Last week the Lane County Blood Bank sent EW an email that says, “Halloween is a great time to talk about blood and we’d like to bring some attention and educate your readers on the need for blood in our community.”
Err, umm, yes, I suppose Halloween is a good time to talk about blood, now that you mention it. And nothing says Halloween like the Lane County Bloodmobile, right?
You do have to give the Bloodbank points for a holiday-themed news peg. Plus the agency forever earned my affection when it began the “Pints for a Pint” donate blood and get a beer thing.
The American Lung Association trumped the Bloodbank’s vampire, zombie, blood, donate thing by sending me a bag of candy. Yup. Before I opened the enclosed card, I fell for it — assumed it was a bag o’ kids treats. I was right about to throw the bag on a coworker’s desk when out of the depths of my Monday mind I remembered that no one just sends a reporter candy. They want something. I opened the card.

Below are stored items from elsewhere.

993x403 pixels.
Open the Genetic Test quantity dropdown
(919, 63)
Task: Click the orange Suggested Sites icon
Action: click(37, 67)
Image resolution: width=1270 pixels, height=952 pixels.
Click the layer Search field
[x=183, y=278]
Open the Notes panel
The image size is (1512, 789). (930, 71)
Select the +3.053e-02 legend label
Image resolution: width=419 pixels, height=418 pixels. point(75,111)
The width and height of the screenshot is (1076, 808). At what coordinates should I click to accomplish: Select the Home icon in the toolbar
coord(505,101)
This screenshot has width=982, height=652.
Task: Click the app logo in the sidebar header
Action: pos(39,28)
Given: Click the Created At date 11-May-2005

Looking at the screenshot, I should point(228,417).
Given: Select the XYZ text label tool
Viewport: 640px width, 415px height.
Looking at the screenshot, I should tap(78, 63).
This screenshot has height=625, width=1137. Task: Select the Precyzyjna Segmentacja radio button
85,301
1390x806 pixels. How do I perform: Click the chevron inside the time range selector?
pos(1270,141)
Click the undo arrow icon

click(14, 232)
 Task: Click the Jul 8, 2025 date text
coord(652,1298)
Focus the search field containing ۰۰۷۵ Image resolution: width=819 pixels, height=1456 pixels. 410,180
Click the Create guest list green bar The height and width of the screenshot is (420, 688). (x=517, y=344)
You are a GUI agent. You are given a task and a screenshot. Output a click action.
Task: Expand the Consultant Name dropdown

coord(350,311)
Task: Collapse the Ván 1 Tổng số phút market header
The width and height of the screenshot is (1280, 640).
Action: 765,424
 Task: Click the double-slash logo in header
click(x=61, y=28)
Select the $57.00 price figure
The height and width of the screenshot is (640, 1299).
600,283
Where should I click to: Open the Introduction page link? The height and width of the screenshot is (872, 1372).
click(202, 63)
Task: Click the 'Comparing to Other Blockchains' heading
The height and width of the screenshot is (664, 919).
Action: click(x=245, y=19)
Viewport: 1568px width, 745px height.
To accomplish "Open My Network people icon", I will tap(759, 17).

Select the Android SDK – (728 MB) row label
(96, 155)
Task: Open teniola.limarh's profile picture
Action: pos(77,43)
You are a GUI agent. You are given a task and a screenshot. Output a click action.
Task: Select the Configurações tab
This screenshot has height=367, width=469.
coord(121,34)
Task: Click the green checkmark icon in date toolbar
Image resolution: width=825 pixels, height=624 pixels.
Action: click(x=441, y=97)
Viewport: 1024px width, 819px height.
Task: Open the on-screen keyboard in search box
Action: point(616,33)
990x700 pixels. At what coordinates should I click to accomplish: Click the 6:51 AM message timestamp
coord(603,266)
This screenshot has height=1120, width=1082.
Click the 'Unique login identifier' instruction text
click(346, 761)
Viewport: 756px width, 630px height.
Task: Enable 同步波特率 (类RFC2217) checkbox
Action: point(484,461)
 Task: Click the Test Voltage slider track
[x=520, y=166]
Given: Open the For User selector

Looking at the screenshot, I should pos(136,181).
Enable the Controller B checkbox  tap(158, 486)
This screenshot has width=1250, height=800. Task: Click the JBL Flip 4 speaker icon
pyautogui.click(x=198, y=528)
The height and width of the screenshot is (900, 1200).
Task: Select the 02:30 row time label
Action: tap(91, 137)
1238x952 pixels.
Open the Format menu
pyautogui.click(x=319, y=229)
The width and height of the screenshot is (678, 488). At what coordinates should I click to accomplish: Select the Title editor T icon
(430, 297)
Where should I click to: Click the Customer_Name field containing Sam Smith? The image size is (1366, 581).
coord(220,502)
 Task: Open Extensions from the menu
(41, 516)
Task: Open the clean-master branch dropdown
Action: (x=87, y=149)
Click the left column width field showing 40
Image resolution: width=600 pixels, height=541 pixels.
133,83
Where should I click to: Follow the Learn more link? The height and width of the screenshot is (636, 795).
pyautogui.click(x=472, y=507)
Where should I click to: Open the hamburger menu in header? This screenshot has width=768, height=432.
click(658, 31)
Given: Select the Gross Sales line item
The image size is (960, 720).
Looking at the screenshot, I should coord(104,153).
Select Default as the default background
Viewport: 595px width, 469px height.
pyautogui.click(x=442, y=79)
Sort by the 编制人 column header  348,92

The American Lung Association didn’t just send me some Starbursts, Rolos and Dum Dums. It also sent me some watermelon flavored nicotine liquid, rolling papers and a Swisher Sweet.
Ironically the coworker whose desk I was cavalierly going to throw the bag of treats on has been trying to quit smoking for two weeks. I’m not sure the grape flavored cigar wrapper would have amused him.
So there you are, if you want to get the word out, send an email about blood or send a goodie bag of candy and nicotine. Now go donate blood and don’t let kids get hold of nicotine products that look like kids treats.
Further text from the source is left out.